Alors c’est vrai que l’image du Père n’est pas toujours facile à entendre. Pour certains, oui, ils ont eu un père attentionné, aimant, présent, faillible mais bienfaisant. En regardant à Dieu, ils voient un Père encore plus grand, dont l’amour n’a pas de limites, dont l’attention est sans mesures. Mais pour d’autres, le souvenir du père – ou de la mère – fait obstacle : sans parler de violence ou d’abus, il y a l’indifférence, la dureté, la lâcheté, l’immaturité…
Mais Jésus nous invite à regarder à Dieu pour le laisser définir lui-même ce qu’est un vrai Père, un Père modèle. Dieu est un Père qui est prêt à tout pour nous ! Il ne nous a pas seulement donné la vie, il nous a donné sa vie ! Notre recherche d’approbation, souvent vaine, auprès des autres, elle s’arrête au pied de la Croix : Dieu nous aime ! Tels que nous sommes ! Bien sûr que nous sommes indignes de lui, mais Dieu n’a pas voulu que nous prouvions quelque chose (c’était d’ailleurs impossible) – c’est lui qui nous a prouvé qu’il nous aime. Devenu homme en Jésus, il vient nous prouver que nous avons notre place dans son cœur, auprès de lui. Oui, en donnant sa vie sur la croix, Jésus comble nos insuffisances par sa justice, il lave nos indignités par son innocence.
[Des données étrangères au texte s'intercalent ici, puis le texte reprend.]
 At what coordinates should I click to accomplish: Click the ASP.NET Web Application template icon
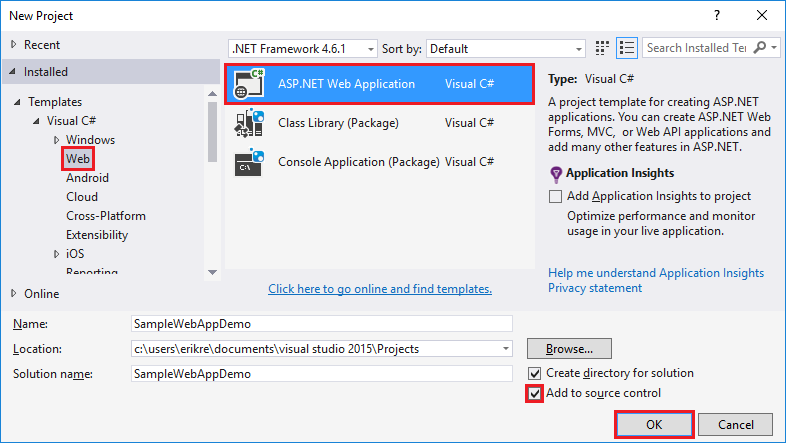250,84
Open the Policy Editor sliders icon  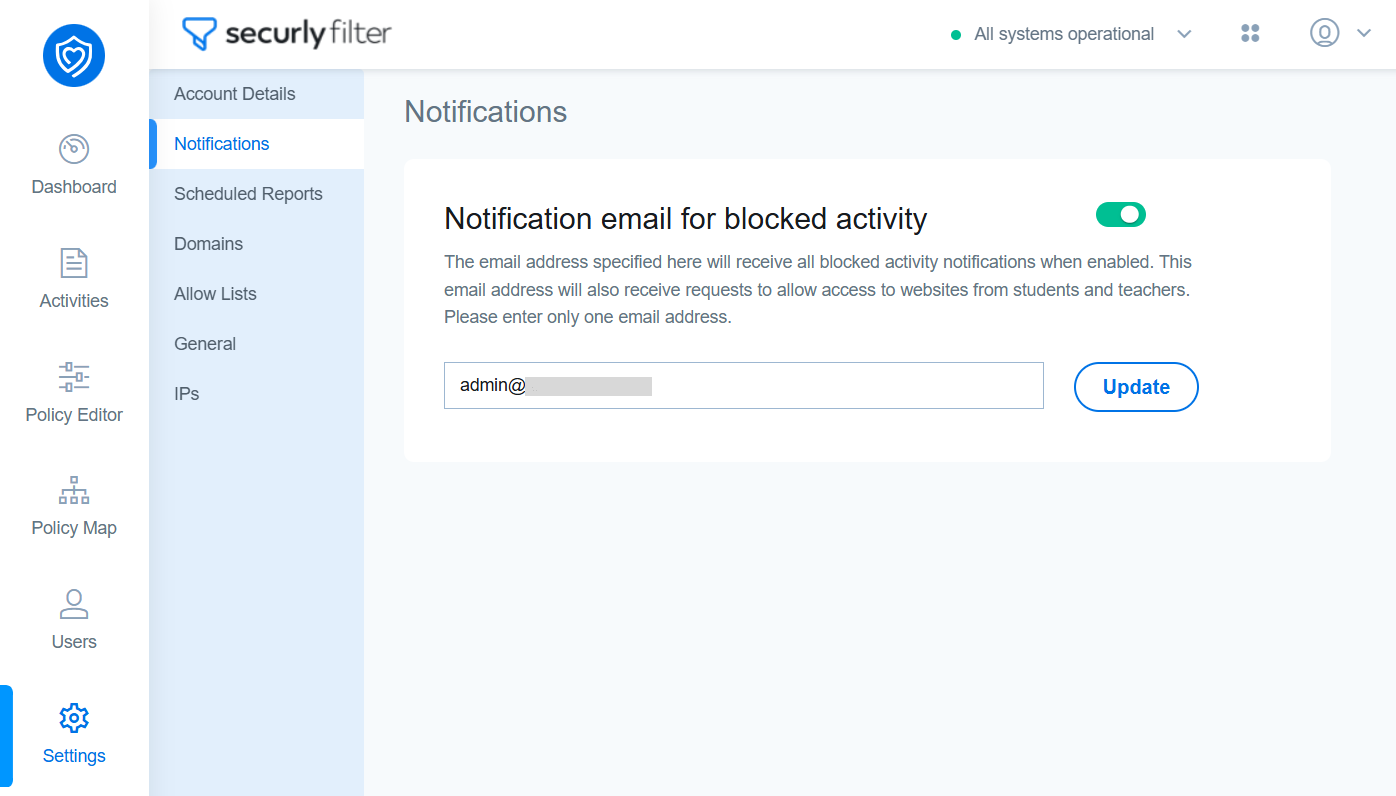[x=74, y=377]
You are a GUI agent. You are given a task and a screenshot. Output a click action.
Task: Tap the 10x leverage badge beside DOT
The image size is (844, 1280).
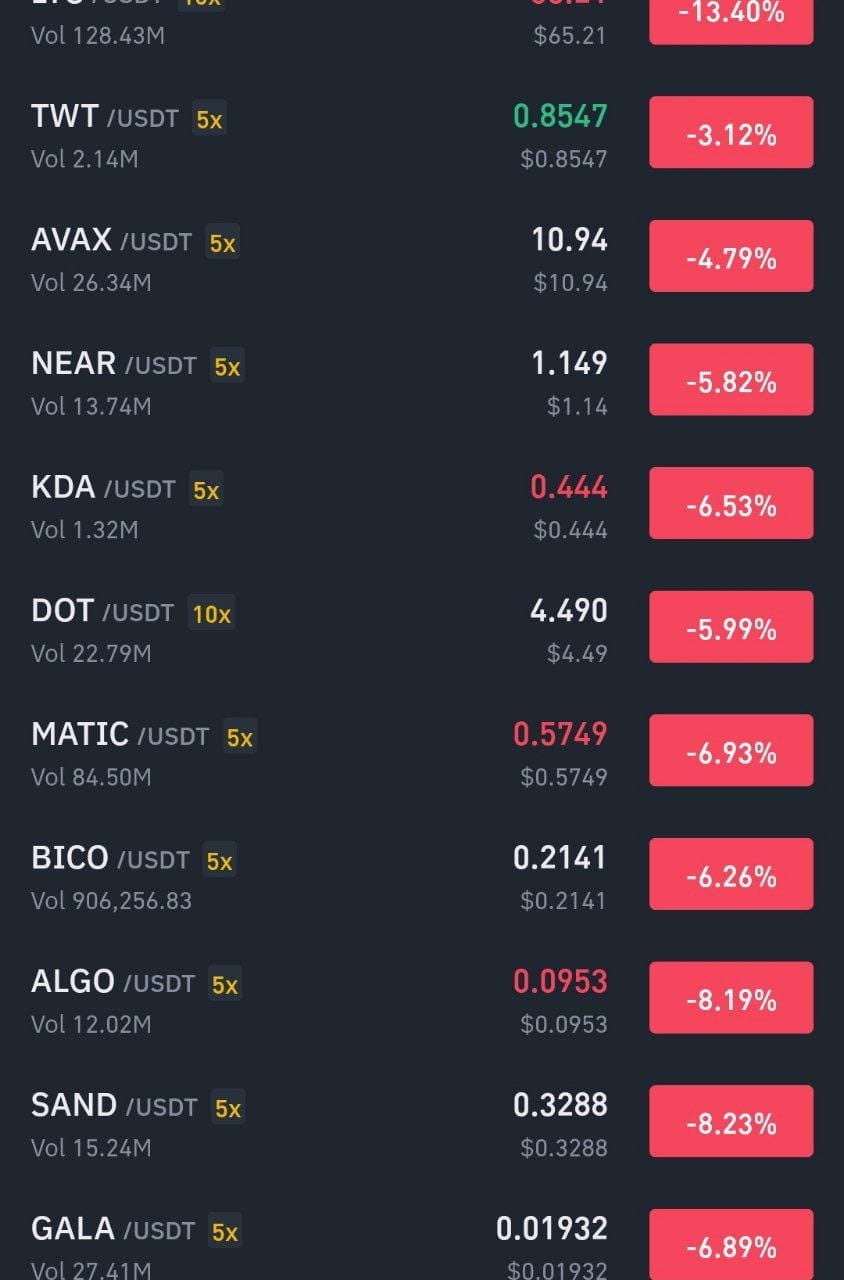coord(212,614)
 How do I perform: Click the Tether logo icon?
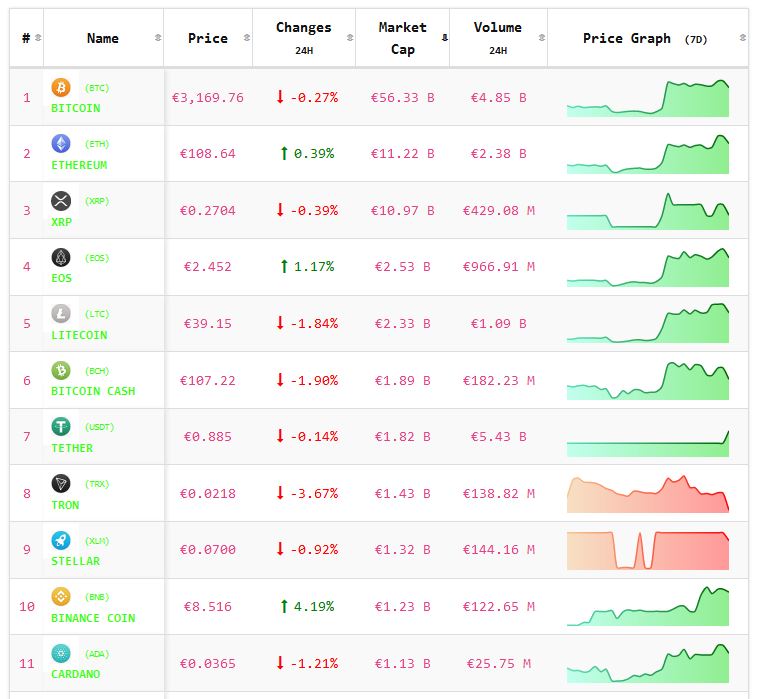click(x=61, y=427)
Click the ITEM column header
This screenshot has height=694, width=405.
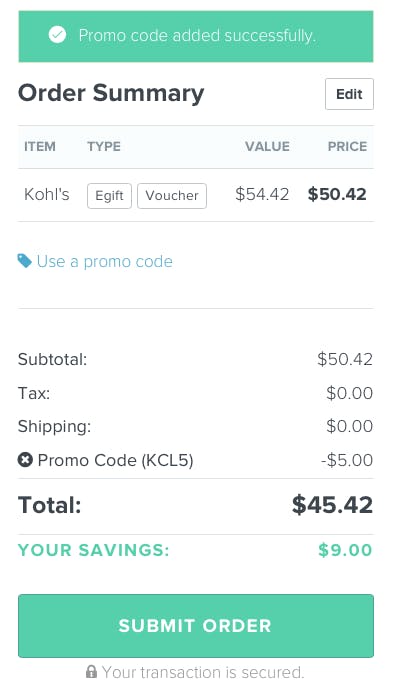[x=40, y=147]
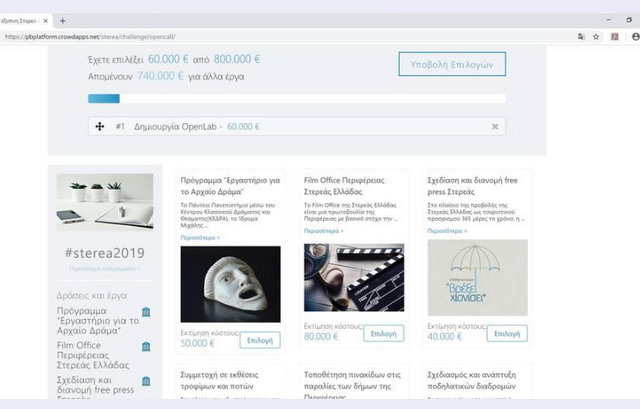Click the budget progress bar

tap(296, 98)
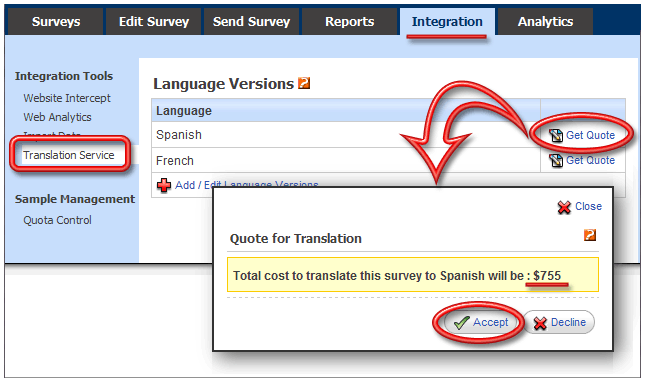
Task: Select the Analytics tab
Action: click(x=545, y=21)
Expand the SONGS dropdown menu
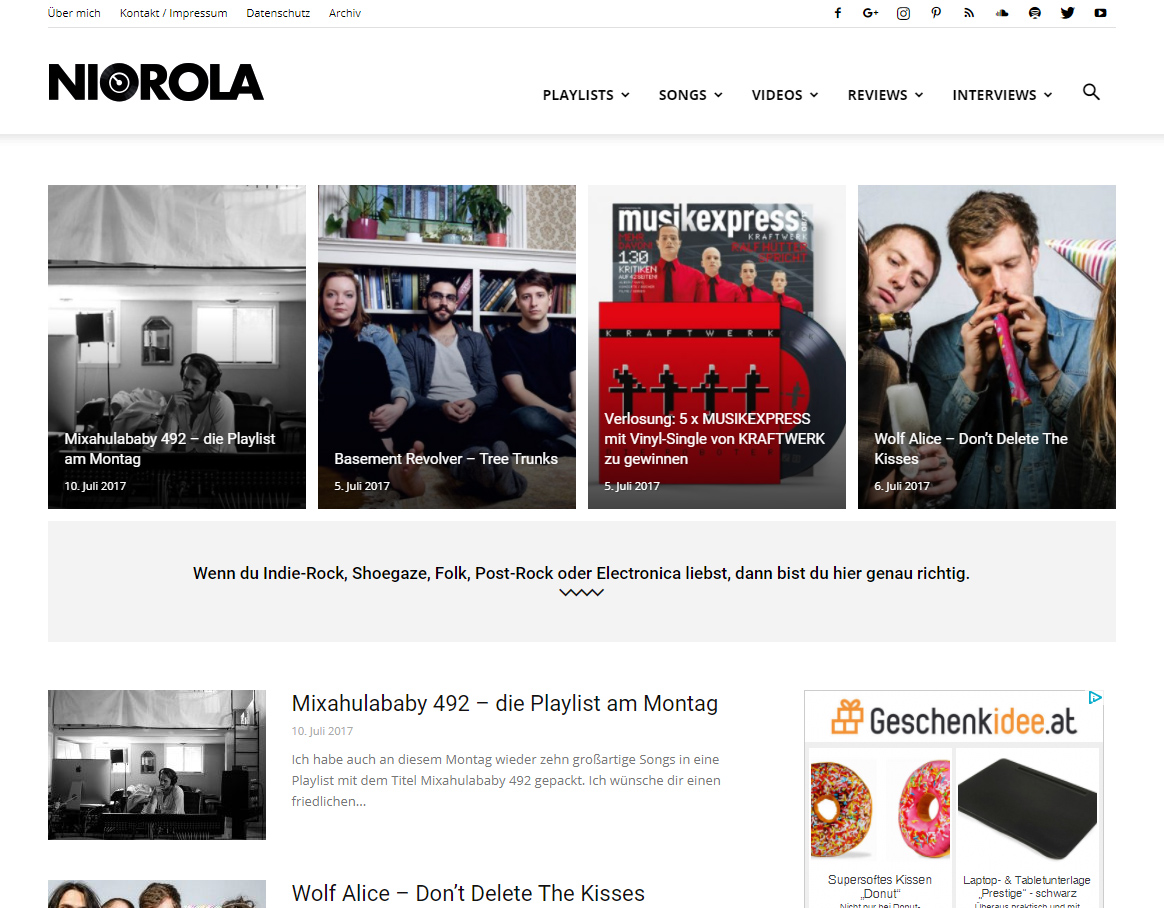1164x908 pixels. click(690, 95)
A travers Jésus, Dieu ne porte pas sur nous un regard dur, accusateur, mais un regard généreux et fier – pour l’éternité. Ce regard nous libère : si Dieu, le Dieu du ciel, nous regarde avec joie, et nous appelle « Ma fille, mon fils », de quelle approbation avons-nous encore besoin ?
- Ma relation avec Dieu : dans toute ma vie
L’aumône, le jeûne, la prière, sont trois exemples non exhaustifs pour illustrer notre vie spirituelle. Pourtant le choix de Jésus n’est pas anodin : ces trois exemples tracent à grands traits une spiritualité qui s’exprime dans toute notre vie – dans nos paroles et nos actes ; vers Dieu et vers les autres lorsque nous prenons soin d’eux, lorsque nous pardonnons ; une spiritualité de l’humilité (c’est avant tout ce qu’exprime le jeûne : humilité, repentance, dépendance) et de la joie, de la générosité, du partage.
La relation que nous avons avec Dieu nous prend entièrement et nous ouvre à Dieu. Dans notre vie spirituelle, nous n’avons rien à prouver, rien à négocier, aucun point à gagner. Tout est donné, en Christ. Tout est donné, par l’Esprit de Dieu qui vit en nous. Mais nous apprenons à le vivre concrètement. Là, dans la prière, dans la méditation, dans la rencontre, nous nous exerçons à écouter Dieu, à entendre ces paroles incroyables qu’il murmure à notre oreille. Nous découvrons ses priorités et elles nous réorientent, elles donnent un autre sens à notre vie. Et nous expérimentons, dans tous les domaines, la vie nouvelle que Dieu nous offre, son amour, sa joie, son pardon. C’est ça, notre récompense : pas le regard des autres, pas l’approbation ou l’admiration, mais l’intimité avec Dieu, au quotidien, en public et en privé, où Dieu nous fait découvrir dès aujourd’hui les extraordinaires bienfaits de sa présence.